Why do you want to run the two processes at the same time? Is it because you think they will go faster (there is a good chance that they wont). Why not run the tasks in the same loop, e.g.
for i in range(10000):
doTaskA()
doTaskB()
The obvious answer to your question is to use threads - see the python threading module. However threading is a big subject and has many pitfalls, so read up on it before you go down that route.
Alternatively you could run the tasks in separate proccesses, using the python multiprocessing module.
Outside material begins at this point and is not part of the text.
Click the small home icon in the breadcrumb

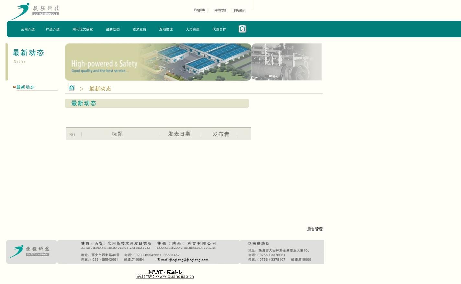[72, 88]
If both tasks are CPU intensive this will make better use of multiple cores on your computer.
There are other options such as coroutines, stackless tasklets, greenlets, CSP etc, but Without knowing more about Task A and Task B and why they need to be run at the same time it is impossible to give a more specific answer.
from threading import Thread
def loopA():
for i in range(10000):
#Do task A
def loopB():
for i in range(10000):
#Do task B
threadA = Thread(target = loopA)
threadB = Thread(target = loobB)
threadA.run()
threadB.run()
# Do work indepedent of loopA and loopB
threadA.join()
threadB.join()
You could use threading or multiprocessing.
How about: A loop for i in range(10000): Do Task A, Do Task B ? Without more information i dont have a better answer.
I find that using the "pool" submodule within "multiprocessing" works amazingly for executing multiple processes at once within a Python Script.
See Section: Using a pool of workers
Look carefully at "# launching multiple evaluations asynchronously may use more processes" in the example. Once you understand what those lines are doing, the following example I constructed will make a lot of sense.
import numpy as np
from multiprocessing import Pool
def desired_function(option, processes, data, etc...):
# your code will go here. option allows you to make choices within your script
# to execute desired sections of code for each pool or subprocess.
return result_array # "for example"
result_array = np.zeros("some shape") # This is normally populated by 1 loop, lets try 4.
processes = 4
pool = Pool(processes=processes)
args = (processes, data, etc...) # Arguments to be passed into desired function.
multiple_results = []
for i in range(processes): # Executes each pool w/ option (1-4 in this case).
multiple_results.append(pool.apply_async(param_process, (i+1,)+args)) # Syncs each.
results = np.array(res.get() for res in multiple_results) # Retrieves results after
# every pool is finished!
for i in range(processes):
result_array = result_array + results[i] # Combines all datasets!
The code will basically run the desired function for a set number of processes. You will have to carefully make sure your function can distinguish between each process (hence why I added the variable "option".) Additionally, it doesn't have to be an array that is being populated in the end, but for my example, that's how I used it. Hope this simplifies or helps you better understand the power of multiprocessing in Python!